Use with MCP (AI Agents)
This actor is callable as a tool over MCP (Model Context Protocol) by AI clients like Claude Desktop, Cursor, VS Code (GitHub Copilot), Windsurf, and any other MCP-compatible client. Apify hosts the MCP server at mcp.apify.com, so no custom server code is needed.
What this actor does in an MCP context
Resolves a single company domain (or name) to its LinkedIn company page URL and returns a flat row of firmographics: canonical company name, employee count, industry, HQ location, follower count, description, and social URLs (Facebook, Instagram, X, YouTube). Each result includes a resolution_method and confidence rating so an agent can decide whether to trust the row, retry, or route to manual review. Good for cheap, high-volume LinkedIn lookups inside an agent workflow.
Example prompts:
- "Find the LinkedIn company page for stripe.com and tell me its employee count and HQ."
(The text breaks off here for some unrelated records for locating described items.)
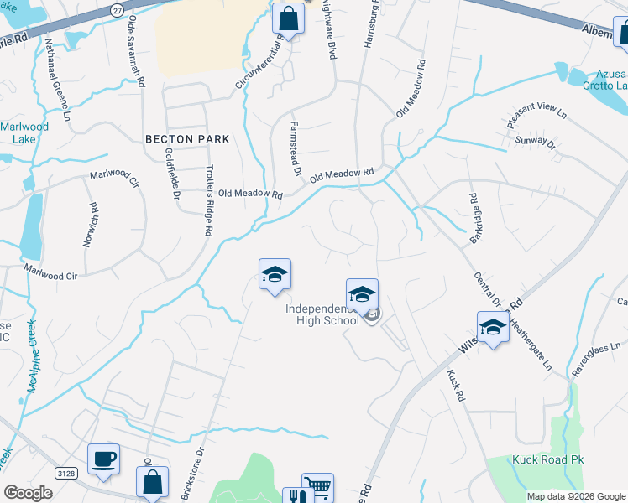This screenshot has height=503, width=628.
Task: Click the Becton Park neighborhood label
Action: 187,138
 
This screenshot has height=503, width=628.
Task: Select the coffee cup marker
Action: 103,459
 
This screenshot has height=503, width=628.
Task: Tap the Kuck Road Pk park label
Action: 547,459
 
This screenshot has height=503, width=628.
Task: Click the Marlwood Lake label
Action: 24,132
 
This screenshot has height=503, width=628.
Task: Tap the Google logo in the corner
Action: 28,493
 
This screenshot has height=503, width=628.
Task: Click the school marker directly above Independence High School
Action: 362,294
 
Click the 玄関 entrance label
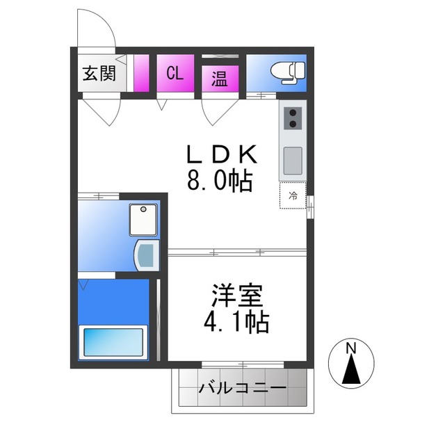[99, 74]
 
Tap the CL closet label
[175, 74]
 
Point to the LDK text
[222, 154]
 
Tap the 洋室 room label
[238, 296]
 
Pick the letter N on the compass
[352, 347]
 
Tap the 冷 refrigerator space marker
[293, 196]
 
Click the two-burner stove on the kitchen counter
[293, 118]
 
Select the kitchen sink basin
[293, 161]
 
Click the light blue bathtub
[113, 342]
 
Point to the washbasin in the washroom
[146, 254]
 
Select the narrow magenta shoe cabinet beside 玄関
[141, 73]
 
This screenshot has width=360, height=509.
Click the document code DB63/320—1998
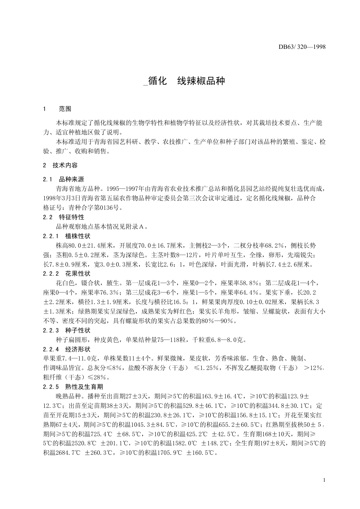[x=302, y=47]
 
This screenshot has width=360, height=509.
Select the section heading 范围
[x=65, y=109]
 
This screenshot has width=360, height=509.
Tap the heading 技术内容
[x=65, y=165]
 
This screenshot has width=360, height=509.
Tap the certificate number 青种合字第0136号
[x=95, y=208]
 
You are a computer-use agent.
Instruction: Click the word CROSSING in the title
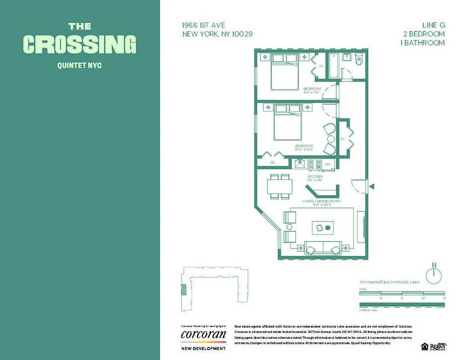click(x=80, y=44)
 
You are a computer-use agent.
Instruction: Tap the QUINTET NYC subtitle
click(x=80, y=66)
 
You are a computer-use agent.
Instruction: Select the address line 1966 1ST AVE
click(x=204, y=26)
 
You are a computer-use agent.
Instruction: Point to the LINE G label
click(x=430, y=26)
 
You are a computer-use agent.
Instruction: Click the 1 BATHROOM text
click(x=422, y=43)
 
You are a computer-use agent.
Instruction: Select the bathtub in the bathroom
click(x=333, y=66)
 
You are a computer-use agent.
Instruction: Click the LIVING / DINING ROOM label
click(x=321, y=201)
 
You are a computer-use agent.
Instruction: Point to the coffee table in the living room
click(x=322, y=228)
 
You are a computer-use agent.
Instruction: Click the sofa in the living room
click(x=323, y=248)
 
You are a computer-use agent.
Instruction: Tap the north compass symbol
click(x=434, y=274)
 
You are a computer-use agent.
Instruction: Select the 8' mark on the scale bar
click(x=402, y=297)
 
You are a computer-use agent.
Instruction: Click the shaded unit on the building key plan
click(x=183, y=290)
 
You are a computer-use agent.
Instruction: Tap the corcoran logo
click(x=203, y=335)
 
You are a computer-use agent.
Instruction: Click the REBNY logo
click(x=438, y=346)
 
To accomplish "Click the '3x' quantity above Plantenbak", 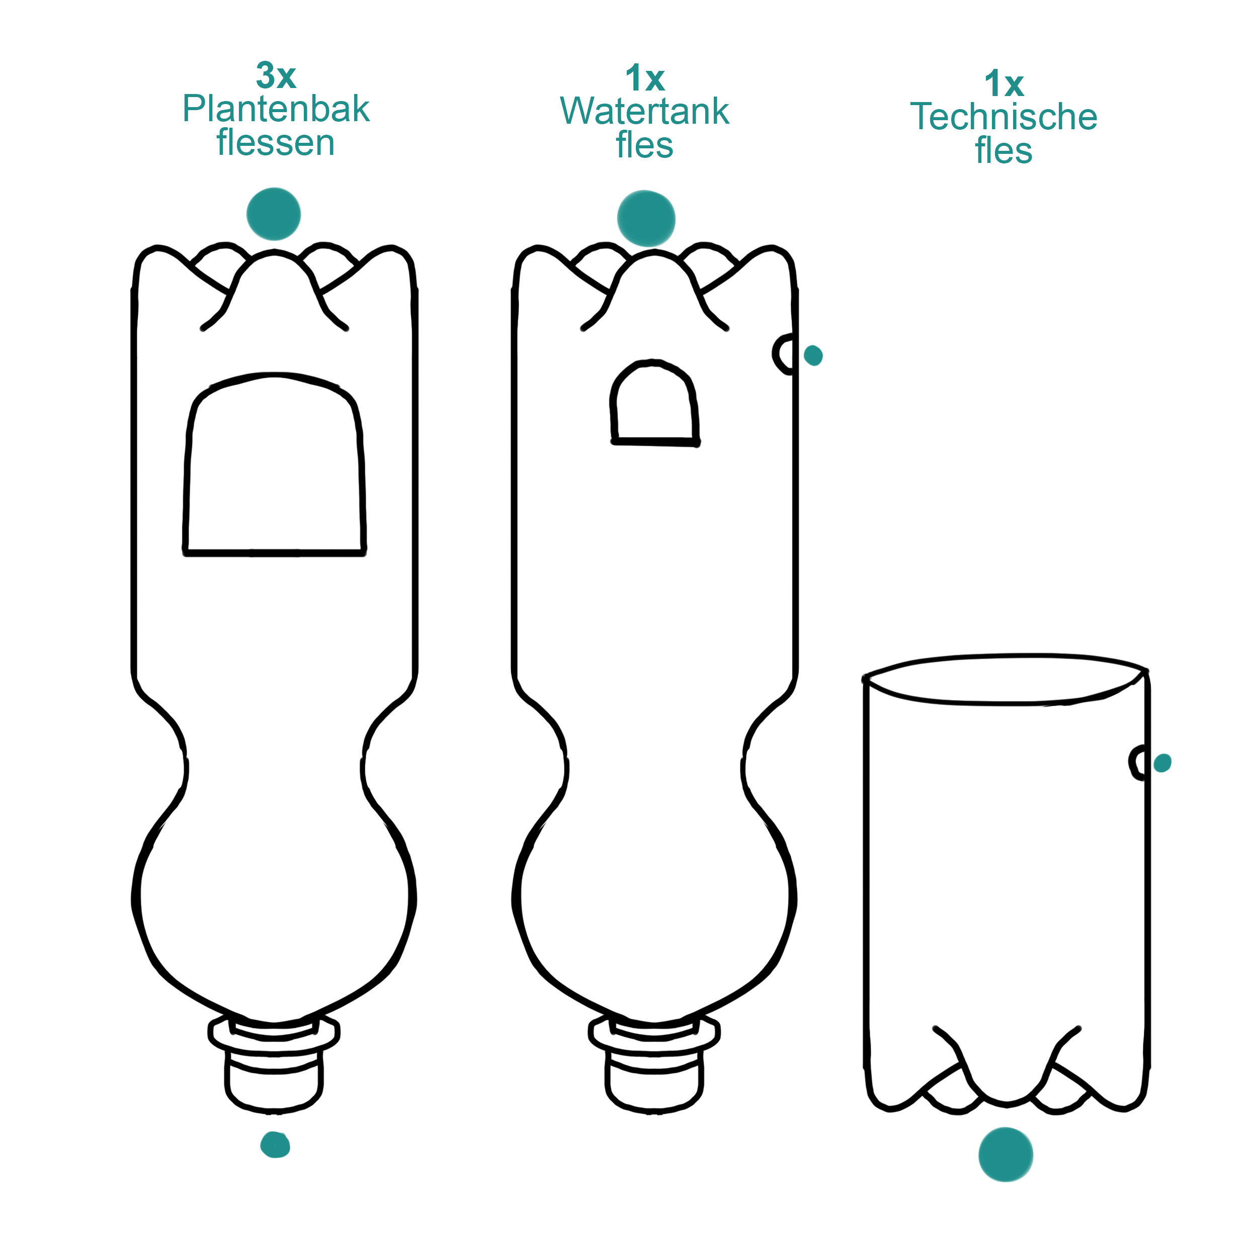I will click(x=276, y=76).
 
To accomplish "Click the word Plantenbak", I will click(x=276, y=109).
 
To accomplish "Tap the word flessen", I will click(x=276, y=143).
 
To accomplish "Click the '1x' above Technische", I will click(x=1004, y=84).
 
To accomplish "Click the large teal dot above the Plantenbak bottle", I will click(x=274, y=214).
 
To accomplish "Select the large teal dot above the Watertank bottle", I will click(x=646, y=218).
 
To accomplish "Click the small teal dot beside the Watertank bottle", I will click(x=813, y=355).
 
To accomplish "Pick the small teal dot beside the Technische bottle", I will click(x=1162, y=763).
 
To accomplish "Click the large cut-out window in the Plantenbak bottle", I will click(x=275, y=472).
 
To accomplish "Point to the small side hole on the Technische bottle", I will click(x=1139, y=763).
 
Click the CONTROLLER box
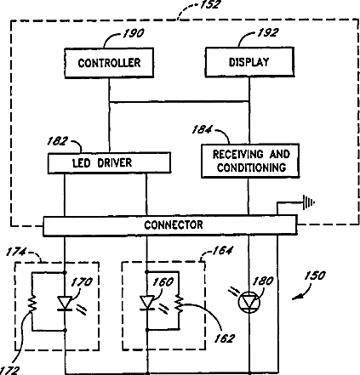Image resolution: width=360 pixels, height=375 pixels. click(109, 63)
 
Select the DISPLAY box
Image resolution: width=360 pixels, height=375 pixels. click(249, 62)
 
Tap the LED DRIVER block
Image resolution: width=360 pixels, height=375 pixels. click(109, 163)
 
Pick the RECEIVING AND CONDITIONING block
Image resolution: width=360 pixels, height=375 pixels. click(250, 161)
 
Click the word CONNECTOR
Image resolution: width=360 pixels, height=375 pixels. click(174, 225)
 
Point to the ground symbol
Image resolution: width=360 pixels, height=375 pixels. click(309, 202)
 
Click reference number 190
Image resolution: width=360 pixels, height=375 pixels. click(134, 33)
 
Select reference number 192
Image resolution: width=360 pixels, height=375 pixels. click(268, 32)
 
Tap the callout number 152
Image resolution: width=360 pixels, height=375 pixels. click(210, 5)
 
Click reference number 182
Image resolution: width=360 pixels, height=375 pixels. click(58, 141)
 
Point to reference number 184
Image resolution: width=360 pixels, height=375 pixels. click(202, 129)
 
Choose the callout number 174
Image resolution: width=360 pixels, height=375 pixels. click(16, 252)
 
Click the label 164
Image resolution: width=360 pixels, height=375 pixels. click(222, 251)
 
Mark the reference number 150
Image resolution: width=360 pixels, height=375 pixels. click(315, 276)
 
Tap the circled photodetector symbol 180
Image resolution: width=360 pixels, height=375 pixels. click(249, 302)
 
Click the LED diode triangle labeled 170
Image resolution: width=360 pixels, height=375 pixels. click(65, 304)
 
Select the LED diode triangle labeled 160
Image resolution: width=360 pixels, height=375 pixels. click(147, 303)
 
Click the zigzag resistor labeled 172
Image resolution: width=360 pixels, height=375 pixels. click(32, 304)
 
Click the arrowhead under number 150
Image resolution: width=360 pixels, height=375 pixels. click(296, 297)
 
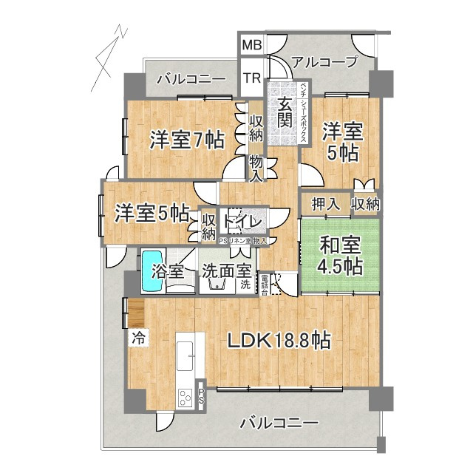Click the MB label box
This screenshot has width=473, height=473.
pyautogui.click(x=252, y=46)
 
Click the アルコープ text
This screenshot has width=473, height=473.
pyautogui.click(x=325, y=63)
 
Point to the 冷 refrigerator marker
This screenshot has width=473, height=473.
pyautogui.click(x=138, y=339)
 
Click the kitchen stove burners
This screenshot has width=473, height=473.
pyautogui.click(x=184, y=399)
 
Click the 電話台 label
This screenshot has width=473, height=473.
pyautogui.click(x=264, y=283)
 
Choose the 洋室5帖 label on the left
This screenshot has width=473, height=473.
pyautogui.click(x=151, y=214)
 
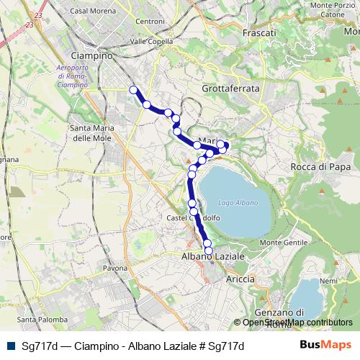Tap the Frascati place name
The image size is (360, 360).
[260, 33]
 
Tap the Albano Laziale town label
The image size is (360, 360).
[212, 256]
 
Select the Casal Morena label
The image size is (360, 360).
[89, 10]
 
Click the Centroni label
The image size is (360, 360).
[150, 22]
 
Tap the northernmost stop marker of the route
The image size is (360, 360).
[132, 89]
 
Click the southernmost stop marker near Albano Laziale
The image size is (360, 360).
[209, 251]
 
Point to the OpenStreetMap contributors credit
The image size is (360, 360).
[297, 323]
- "What is the LinkedIn URL for Brex, and is the slug a non-obvious one?"
- "Resolve linear.app to a LinkedIn company profile and pull its industry, follower count, and social URLs."
Supported MCP clients
Claude Desktop, Cursor, VS Code (GitHub Copilot), Windsurf, and any MCP-compatible client.
Setup: Hosted server (recommended)
Add this entry to your MCP client config. The OAuth variant prompts you to authorize on first connect, so no token sits in your config file.
OAuth (recommended):
{"mcpServers": {"mamba-labs-linkedin-resolver": {"url": "https://mcp.apify.com?tools=mambalabs/domain-to-linkedin-url-resolver"}}}
Bearer token:
{"mcpServers": {"mamba-labs-linkedin-resolver": {"url": "https://mcp.apify.com?tools=mambalabs/domain-to-linkedin-url-resolver","headers": {"Authorization": "Bearer YOUR_APIFY_TOKEN"}}}}
Setup: Full Mamba Labs GTM Suite
Load all 6 Mamba Labs GTM actors as tools in a single MCP server entry.
OAuth:
{"mcpServers": {"mamba-labs-gtm-suite": {"url": "https://mcp.apify.com?tools=mambalabs/gtm-hiring-signal-scraper,mambalabs/gtm-tech-stack-signal-scraper,mambalabs/gtm-signals-aggregator,mambalabs/job-board-keyword-signal-scanner,mambalabs/domain-to-linkedin-url-resolver,mambalabs/icp-fit-scorer"}}}
Bearer token:
{"mcpServers": {"mamba-labs-gtm-suite": {"url": "https://mcp.apify.com?tools=mambalabs/gtm-hiring-signal-scraper,mambalabs/gtm-tech-stack-signal-scraper,mambalabs/gtm-signals-aggregator,mambalabs/job-board-keyword-signal-scanner,mambalabs/domain-to-linkedin-url-resolver,mambalabs/icp-fit-scorer","headers": {"Authorization": "Bearer YOUR_APIFY_TOKEN"}}}}
Setup: Local server (for development and testing)
npx @apify/actors-mcp-server --tools mambalabs/domain-to-linkedin-url-resolver
Full suite:
npx @apify/actors-mcp-server --tools mambalabs/gtm-hiring-signal-scraper,mambalabs/gtm-tech-stack-signal-scraper,mambalabs/gtm-signals-aggregator,mambalabs/job-board-keyword-signal-scanner,mambalabs/domain-to-linkedin-url-resolver,mambalabs/icp-fit-scorer
What the output looks like
Flat JSON, one row per input domain, well under 2KB. Every field is always present; missing values are null. The most useful fields for an agent:
linkedin_company_url: full LinkedIn company URL (e.g.https://www.linkedin.com/company/stripe).linkedin_slug: slug only (e.g.stripe).company_name: canonical name from LinkedIn's JSON-LD, falling back to the input or a domain-derived name.resolution_method:pattern_match,google_search,not_found, orerror.confidence:high,medium, orlow. Use this to gate downstream actions.employee_count_approx,industry,hq_location,follower_count: firmographics pulled from the public LinkedIn page.facebook_url,instagram_url,twitter_url,youtube_url: social profile URLs.
Billing
MCP runs use the same pay-per-event pricing as direct API or Console runs. Each successful result costs $0.006.